(Des)Interesse an Wandel

Wenn man die so genannten Fachpostillen landauf, landab betrachtet, wird es leider immer noch als Wandel, als Innovation gefeiert, wenn irgendwo ein neues Blech oder ein neues Gadget in Dienst geht – vollkommen unabhängig davon, ob dieses Blech oder Gadget die Arbeit voran bringt, oder einfach nur neu ist. Diese Art von Innovation ist so ziemlich das Einzige, woran man denken kann. Vor einiger Zeit wollte ich so’ne Adhäsionsfolie in Fahrzeugen, weil allein schon Werte zu notieren Fehlern vorbeugt – denkt an Closed Loop Communication. Das war vielleicht ein Hickhack. Und warum – weil man Angst hatte, das irgendwelche Honks mit den Stiften die Wand beschriften. Ist natürlich passiert (Honks gibt’s überall), wurde natürlich wieder sauber gemacht, aber erst mal dagegen, weil: haben wir noch nie gemacht.

Ist natürlich Kleinkram im Vergleich zu den Problemen, die wir wirklich haben. Überall werben die HiOrgs einander das Personal ab; und auch, wenn ich es natürlich extrem geschmeidig finde, wenn in meinem Beritt der Dienstplan funktioniert, ist es in der Gesamtheit eine Katastrophe, dass immer noch nicht bedarfsgerecht ausgebildet wird. Dass manche Ämter sich gegen Ideen für Ausbildungs-Netzwerke über Ländergrenzen hinweg sperren, weil sich da ja vielleicht etwas ihrem Zugriff entzieht. Dass in Ba-Wü Kostenträger bei der Finanzierung von allem und jedem mauern, damit die Verhandler Provisionen einstreichen können. Dass dieses ganze beschissene System von Gestrigen, Bremsern, Profiteuren und Lobbyvertretern zu Tode administriert und verhandelt wird, ohne dass sich an der Misere etwas ändert.

Ich kann den Satz „Das können wir nicht, weil…“ nicht mehr hören. Wir können nämlich nicht, wir MÜSSEN dringend von den hierorts tradierten Formen der Leistungserbringung weg, hin zu einem neuen System. Echter Wandel.

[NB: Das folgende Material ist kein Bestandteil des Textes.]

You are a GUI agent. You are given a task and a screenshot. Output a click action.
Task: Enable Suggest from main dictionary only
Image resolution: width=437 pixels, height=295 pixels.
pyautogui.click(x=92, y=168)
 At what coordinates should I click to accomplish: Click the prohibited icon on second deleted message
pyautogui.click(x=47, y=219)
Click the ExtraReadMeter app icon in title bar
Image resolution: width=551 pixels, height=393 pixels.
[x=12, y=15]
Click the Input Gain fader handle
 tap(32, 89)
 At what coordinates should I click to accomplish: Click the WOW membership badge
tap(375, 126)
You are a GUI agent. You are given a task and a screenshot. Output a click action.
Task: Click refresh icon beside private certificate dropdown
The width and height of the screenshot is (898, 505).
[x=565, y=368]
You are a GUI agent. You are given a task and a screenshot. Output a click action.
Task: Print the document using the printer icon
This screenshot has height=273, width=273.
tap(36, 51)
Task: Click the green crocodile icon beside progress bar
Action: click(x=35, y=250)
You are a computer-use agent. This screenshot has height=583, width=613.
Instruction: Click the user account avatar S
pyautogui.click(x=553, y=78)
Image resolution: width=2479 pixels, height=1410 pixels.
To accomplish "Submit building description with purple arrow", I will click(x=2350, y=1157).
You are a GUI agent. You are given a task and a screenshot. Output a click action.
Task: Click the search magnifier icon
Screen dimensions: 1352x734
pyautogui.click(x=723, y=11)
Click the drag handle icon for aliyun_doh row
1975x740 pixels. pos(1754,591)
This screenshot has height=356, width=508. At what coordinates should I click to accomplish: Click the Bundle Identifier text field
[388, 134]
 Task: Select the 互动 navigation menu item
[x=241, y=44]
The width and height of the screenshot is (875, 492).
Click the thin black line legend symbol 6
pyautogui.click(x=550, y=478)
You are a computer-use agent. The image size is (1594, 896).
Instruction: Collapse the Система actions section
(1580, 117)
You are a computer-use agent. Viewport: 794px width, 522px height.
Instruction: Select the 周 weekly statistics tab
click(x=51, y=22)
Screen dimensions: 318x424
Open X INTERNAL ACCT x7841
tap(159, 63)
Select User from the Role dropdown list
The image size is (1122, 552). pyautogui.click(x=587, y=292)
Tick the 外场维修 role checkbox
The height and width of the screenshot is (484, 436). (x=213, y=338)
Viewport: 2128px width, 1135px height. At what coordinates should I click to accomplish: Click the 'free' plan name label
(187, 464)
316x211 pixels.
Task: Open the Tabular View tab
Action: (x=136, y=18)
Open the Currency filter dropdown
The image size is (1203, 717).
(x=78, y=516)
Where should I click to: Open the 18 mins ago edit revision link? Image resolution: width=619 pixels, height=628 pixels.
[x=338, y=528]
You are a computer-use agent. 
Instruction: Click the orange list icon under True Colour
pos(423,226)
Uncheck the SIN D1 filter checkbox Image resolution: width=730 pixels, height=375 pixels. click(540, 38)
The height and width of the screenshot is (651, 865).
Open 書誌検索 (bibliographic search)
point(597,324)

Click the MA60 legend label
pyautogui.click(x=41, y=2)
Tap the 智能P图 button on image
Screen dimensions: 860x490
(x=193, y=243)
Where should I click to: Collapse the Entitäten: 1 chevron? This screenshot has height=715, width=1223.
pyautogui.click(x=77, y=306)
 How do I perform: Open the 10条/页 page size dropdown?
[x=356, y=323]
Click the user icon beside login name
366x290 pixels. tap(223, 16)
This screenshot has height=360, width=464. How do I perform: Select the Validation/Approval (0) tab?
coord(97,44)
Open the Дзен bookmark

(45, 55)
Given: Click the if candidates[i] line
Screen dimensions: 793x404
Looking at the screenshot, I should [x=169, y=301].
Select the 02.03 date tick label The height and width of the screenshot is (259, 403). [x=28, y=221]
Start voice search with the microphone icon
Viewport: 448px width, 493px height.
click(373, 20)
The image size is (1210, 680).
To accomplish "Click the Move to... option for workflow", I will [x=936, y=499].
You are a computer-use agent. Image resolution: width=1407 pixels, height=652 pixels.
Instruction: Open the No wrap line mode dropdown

Ich kenne ein paar Leute, die diese Trommel seit Jahren unentwegt schlagen und bewundere deren Durchhaltevermögen und Frustrations-Toleranz, denn wenn man zum einhundertsten Mal gesagt bekommt, es sei doch alles OK, es liefe doch super, man müsse doch gar nicht viel ändern, könnte man wohl ab und an schon davonlaufen – oder sein Gegenüber mal bei den Schultern packen und ordentlich schütteln, damit er sich wenigstens einmal im Vierteljahrhundert bewegt…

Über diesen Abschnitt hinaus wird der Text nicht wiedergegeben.